— BEGIN Stored rows —

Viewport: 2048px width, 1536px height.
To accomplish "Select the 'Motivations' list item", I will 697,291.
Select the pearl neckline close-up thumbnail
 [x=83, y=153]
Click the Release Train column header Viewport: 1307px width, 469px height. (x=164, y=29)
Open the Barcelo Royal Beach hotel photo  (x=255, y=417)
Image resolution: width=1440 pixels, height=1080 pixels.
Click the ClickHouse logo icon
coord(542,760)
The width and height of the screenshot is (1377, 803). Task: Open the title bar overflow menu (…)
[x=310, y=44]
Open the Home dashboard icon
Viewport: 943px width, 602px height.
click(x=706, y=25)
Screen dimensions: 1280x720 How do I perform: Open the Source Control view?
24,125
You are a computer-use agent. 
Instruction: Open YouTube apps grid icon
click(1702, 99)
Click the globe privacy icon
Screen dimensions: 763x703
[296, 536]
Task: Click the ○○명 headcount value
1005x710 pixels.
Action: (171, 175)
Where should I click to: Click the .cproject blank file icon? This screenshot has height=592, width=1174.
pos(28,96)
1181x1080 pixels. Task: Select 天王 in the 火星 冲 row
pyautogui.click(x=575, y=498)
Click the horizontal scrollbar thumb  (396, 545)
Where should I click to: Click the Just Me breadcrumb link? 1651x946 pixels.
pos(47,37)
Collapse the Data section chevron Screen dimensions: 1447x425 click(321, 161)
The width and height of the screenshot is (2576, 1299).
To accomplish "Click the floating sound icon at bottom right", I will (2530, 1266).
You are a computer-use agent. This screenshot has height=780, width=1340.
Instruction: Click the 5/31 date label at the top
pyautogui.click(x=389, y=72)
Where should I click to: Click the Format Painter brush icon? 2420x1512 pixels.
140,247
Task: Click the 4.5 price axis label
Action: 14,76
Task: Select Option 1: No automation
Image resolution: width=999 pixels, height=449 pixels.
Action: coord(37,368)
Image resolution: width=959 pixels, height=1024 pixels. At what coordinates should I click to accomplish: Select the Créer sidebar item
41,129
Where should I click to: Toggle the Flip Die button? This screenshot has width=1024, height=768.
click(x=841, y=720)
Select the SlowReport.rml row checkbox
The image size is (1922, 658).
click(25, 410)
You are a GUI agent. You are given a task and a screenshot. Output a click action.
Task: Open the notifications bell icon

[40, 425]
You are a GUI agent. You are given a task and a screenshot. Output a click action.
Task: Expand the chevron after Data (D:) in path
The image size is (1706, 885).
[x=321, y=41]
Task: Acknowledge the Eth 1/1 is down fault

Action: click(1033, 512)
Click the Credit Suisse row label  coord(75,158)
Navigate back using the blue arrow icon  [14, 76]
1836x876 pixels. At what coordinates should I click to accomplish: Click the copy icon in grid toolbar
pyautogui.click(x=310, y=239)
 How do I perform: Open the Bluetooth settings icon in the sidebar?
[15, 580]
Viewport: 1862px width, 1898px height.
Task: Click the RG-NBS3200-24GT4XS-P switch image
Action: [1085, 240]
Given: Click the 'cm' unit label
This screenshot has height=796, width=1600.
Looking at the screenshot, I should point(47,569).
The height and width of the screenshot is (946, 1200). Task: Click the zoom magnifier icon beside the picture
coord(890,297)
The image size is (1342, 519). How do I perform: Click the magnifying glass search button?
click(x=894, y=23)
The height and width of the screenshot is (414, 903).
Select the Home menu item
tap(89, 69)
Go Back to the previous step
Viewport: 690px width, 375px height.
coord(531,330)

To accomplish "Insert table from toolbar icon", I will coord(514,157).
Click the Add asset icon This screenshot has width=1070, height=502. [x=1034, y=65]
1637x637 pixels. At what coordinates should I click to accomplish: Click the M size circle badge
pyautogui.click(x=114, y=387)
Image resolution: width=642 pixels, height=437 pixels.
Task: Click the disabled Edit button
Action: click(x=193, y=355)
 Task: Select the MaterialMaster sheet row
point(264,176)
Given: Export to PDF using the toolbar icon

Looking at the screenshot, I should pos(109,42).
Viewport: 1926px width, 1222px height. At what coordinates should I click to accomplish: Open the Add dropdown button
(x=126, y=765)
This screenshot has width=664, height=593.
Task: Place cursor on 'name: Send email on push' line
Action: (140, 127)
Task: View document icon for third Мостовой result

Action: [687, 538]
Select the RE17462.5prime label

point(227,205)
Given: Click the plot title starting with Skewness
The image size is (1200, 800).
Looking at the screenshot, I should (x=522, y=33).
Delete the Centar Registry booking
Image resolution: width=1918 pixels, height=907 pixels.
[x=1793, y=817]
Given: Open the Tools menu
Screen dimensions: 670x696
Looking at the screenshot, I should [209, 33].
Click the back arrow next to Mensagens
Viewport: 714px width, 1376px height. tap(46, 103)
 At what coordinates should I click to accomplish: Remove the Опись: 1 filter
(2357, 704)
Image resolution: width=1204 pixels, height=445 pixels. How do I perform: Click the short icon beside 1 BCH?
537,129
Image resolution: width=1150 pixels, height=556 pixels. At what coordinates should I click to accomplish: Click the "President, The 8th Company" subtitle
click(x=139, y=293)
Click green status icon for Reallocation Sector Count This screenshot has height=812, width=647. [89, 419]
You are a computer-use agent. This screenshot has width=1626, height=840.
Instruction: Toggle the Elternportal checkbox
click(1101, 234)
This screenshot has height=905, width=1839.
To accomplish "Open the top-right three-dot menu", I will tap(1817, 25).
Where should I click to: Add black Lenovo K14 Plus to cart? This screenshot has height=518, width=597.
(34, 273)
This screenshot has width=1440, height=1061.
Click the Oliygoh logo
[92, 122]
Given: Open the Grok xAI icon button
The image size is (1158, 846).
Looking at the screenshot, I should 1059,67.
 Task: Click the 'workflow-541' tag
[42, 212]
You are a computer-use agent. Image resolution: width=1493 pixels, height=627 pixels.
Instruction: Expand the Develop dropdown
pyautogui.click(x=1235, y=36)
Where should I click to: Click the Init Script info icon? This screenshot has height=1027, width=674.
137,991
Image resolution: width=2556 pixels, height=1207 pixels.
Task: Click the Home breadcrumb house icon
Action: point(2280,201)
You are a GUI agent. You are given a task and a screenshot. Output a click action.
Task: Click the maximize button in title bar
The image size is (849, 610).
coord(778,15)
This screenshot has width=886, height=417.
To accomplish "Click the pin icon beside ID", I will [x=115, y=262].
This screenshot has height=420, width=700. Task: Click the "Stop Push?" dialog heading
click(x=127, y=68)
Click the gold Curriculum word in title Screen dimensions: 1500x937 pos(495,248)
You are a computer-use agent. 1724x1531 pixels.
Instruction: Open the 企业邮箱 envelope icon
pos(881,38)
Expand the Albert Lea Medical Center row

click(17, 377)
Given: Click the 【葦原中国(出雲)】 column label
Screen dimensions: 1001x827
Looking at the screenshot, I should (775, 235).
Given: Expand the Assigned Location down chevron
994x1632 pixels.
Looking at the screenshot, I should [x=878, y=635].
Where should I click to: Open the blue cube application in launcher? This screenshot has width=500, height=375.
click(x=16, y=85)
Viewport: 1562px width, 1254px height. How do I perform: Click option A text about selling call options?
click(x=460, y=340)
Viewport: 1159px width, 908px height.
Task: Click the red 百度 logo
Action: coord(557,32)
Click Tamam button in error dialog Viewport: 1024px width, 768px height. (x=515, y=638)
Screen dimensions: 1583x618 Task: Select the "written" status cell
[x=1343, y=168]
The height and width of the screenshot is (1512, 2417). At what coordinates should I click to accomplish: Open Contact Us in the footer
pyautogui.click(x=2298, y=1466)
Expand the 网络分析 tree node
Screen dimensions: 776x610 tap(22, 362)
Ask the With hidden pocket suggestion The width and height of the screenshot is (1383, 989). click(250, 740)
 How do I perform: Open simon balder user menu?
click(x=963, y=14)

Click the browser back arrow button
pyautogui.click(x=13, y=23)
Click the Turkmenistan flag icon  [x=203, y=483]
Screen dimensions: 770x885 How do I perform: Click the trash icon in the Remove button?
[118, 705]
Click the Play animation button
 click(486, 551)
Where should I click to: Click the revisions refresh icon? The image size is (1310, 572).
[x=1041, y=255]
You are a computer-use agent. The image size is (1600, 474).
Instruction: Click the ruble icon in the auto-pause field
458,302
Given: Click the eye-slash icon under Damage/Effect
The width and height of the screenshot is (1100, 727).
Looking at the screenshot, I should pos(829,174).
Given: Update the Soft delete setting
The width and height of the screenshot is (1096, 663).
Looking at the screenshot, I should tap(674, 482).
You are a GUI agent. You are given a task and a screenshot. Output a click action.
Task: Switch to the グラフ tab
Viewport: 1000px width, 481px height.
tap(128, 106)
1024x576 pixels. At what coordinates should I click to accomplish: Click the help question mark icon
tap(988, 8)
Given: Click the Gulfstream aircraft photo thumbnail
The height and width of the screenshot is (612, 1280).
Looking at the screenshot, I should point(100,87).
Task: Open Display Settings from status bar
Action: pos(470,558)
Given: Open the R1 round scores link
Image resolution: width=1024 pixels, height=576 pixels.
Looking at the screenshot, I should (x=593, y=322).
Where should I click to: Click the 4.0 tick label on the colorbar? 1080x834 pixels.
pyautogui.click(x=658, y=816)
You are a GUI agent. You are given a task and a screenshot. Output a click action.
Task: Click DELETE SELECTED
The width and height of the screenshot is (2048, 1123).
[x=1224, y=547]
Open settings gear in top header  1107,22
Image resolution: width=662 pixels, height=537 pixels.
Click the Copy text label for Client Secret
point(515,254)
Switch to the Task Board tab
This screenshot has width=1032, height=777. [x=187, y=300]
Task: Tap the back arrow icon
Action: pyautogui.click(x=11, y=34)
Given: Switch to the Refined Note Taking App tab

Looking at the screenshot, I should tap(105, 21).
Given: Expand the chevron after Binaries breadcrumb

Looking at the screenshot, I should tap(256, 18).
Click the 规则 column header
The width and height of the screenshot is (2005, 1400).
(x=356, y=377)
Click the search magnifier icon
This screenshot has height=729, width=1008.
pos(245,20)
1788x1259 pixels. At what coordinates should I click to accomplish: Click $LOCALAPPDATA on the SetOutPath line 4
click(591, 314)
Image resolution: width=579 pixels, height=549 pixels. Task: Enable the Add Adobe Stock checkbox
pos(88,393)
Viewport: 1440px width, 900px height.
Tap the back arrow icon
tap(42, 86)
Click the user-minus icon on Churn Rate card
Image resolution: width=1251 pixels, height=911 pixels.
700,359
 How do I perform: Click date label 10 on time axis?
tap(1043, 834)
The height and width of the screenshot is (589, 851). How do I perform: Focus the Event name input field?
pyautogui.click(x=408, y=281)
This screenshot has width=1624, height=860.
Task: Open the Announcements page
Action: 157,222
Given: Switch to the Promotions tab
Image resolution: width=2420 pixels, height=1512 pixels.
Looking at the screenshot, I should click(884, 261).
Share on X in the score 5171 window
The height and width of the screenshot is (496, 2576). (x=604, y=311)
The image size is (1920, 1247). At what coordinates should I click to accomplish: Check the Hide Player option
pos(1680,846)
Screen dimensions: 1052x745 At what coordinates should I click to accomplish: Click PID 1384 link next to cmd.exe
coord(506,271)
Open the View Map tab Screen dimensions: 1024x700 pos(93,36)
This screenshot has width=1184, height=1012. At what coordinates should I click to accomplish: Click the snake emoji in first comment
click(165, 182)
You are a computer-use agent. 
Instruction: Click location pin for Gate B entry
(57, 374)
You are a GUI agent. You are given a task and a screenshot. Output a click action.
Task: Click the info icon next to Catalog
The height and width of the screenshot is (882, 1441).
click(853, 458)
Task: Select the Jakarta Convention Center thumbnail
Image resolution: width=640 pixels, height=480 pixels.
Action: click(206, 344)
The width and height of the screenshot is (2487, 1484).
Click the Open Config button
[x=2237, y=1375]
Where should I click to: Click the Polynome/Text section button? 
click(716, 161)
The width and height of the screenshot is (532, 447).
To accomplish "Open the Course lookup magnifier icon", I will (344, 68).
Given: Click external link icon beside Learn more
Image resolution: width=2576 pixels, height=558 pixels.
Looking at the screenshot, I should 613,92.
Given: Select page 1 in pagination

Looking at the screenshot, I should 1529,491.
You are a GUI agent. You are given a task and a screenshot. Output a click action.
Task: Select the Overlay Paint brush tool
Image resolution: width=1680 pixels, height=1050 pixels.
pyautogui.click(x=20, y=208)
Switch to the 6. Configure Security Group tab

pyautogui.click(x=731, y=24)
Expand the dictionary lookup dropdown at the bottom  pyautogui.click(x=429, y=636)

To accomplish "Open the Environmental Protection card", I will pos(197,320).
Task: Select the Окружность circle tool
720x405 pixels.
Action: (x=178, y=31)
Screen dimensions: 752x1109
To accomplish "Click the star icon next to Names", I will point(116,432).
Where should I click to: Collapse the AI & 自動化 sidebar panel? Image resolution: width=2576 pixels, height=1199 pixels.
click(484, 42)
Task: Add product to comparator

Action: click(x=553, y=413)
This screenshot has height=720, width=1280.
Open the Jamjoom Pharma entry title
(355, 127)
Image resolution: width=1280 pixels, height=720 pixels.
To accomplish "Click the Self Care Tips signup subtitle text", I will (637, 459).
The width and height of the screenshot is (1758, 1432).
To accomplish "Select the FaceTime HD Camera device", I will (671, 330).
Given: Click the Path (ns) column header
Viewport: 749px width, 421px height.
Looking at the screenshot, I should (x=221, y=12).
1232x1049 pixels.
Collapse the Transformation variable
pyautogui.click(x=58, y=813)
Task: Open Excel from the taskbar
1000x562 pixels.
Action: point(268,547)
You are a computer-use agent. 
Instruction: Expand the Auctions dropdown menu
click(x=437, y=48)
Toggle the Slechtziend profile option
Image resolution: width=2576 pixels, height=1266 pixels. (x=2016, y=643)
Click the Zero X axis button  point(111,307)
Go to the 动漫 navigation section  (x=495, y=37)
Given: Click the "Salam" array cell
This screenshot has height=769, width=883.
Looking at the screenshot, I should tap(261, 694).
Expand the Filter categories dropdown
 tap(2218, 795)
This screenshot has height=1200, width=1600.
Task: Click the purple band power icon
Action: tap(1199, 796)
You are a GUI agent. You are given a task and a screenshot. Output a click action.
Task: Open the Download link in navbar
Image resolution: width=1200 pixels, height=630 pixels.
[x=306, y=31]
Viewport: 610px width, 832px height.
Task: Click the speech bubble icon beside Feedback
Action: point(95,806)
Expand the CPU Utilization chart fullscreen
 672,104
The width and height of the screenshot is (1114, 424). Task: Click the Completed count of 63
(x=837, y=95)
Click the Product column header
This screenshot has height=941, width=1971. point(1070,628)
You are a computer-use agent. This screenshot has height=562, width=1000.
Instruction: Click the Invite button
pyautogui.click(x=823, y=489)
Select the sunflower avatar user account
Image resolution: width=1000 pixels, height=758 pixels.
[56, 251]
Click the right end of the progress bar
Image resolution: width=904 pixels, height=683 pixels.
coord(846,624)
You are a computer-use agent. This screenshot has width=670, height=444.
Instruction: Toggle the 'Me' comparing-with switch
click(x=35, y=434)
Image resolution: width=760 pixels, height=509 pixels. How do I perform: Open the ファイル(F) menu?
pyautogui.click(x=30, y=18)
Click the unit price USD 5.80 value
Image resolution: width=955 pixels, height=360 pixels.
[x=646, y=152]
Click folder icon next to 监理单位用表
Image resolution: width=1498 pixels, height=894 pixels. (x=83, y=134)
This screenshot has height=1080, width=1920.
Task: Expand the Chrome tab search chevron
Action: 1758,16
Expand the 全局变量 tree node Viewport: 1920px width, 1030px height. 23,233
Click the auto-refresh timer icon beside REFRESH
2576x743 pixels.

— END Stored rows —

Put the lines from the one containing "Click the auto-refresh" through the final line above, both included, into a Markdown table with a Row column for the row number and a Line column for the line itself. Leave out any blank lines.

Exercise answer —
| Row | Line |
|---|---|
| 1 | Click the auto-refresh timer icon beside REFRESH |
| 2 | 2576x743 pixels. |